Chapter 7 - Portfolio Theory and Practice Flashcards
Two broad sources of uncertainty:
General macroeconomic factors such as business cycle, inflation, interest rates and exchange rates.
Firm specific: eg R and D and personal changes
Why is it impossible, even through highly diversified portfolios to eliminate all risk?
Because of systematic risk
Risk that can be eliminated through diversification is called nonsystematic risk.
What is the difference between variance and covariance?
Covariance is the measure of how two variables will change together.
Variance is the weighted sum of covariances
What correlation does a hedge asset have?
Negative - these assets are effective at reducing total risk
What is the best correlation?
Lower the better - portfolios less than perfectly correlated always offer some degree of diversification benefit.
What are the three main steps to arrive at a complete portfolio?
- Specify the return characteristics of all securities (expected returns, variances, covariances).
- Establish the risk portfolio (asset allocation)
a. calculate the optimal risk portfolio, P
b. Calculate the properties of portfolio P using the weights determined by efficiency frontier and CAL. - Allocate funds between the risky portfolio and the risk-free asset (capital allocation).
a. calculate the fraction of the complete portfolio allocated to portfolio P (the risky portfolio) and to T bills (the risk free asset).
b. Calculate the share of the complete portfolio invested in each asset and in T-bills.
What determines the risk-return opportunities available to the investor?
The minimum-variance frontier of risky assets.
Security selection: The 3 steps.
- Identify the risk return combination available from the set of risky assets.
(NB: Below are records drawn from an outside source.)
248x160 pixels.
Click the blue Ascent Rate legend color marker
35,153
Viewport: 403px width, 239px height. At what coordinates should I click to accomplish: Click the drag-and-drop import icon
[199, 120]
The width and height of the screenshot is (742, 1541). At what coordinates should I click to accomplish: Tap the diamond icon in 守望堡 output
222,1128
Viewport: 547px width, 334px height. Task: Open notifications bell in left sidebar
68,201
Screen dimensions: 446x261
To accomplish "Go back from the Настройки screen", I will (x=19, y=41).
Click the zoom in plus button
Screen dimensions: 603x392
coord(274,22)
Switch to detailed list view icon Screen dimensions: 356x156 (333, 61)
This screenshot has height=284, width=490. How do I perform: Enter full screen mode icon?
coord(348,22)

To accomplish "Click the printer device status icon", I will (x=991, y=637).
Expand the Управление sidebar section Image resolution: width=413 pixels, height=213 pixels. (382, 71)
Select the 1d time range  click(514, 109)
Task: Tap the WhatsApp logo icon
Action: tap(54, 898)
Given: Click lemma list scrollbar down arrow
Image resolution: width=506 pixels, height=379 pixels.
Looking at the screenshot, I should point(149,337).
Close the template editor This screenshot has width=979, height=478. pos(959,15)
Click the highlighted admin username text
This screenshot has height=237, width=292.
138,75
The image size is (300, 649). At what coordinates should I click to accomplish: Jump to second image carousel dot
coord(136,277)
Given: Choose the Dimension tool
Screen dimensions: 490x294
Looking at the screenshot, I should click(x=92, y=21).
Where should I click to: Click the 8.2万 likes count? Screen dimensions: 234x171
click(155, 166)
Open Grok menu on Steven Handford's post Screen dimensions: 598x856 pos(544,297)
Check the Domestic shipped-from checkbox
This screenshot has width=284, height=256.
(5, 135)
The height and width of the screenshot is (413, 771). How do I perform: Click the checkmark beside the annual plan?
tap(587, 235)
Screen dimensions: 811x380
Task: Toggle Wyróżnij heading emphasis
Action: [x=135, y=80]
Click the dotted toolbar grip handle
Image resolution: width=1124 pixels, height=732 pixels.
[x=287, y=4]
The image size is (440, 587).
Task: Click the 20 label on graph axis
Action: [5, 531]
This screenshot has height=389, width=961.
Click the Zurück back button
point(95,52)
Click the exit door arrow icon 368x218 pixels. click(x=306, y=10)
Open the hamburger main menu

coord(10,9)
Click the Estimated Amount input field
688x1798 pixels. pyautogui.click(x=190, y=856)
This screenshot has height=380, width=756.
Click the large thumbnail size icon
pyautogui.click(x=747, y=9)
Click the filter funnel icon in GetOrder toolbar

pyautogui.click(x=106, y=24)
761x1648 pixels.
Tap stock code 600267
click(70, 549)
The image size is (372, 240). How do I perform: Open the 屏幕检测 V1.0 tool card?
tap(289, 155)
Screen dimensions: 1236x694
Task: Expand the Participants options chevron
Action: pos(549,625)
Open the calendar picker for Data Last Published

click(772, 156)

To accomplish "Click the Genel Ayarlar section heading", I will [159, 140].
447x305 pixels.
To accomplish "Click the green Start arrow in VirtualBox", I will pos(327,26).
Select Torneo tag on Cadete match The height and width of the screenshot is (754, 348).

- Identify the optimal portfolio of risky assets by finding the portfolio weights with the steepest CAL.
- Choose an appropriate complete portfolio by mixing the risk-free assets with the optimal risky portfolio.
How can we pinpoint the minimum variance frontier?
By using the efficient frontier of risky assets, the minimum variance frontier will lie above the global minimum variance portfolio (as below this is inefficient) and then we can match required expected returns ER of the investor to the corresponding levels of risk (standard deviation). Anything past this, while remaining an efficient risk/reward trade off, is known as the efficient frontier.
Constraints on portfolio selection:
Socially responsible investments (unethical is not chosen)
Client desires
Can portfolio managers use portfolios with the same asset allocation in spite of differing investor risk aversion?
Yes, the frontier portfolios find the optimal portfolios, the only difference between client’s choices is that the more risk-averse client will invest more in risk free assets, thus, capital allocation comes into play. This is called a separation property.
What happens if the quality of security analysis is poor?
Then a passive portfolio such as market index fund will result in a higher sharpe ratio than an active portfolio that uses low quality security analysis to talk portfolio weights toward seemingly favourable securities.
What does it mean when average covariance among security returns is zero?
All firm-specific risk has been fully diversified.
Why are the theories of security selection and asset allocation identical?
Both activities call for the construction of an efficient frontier, and the choice of particular portfolio from the frontier.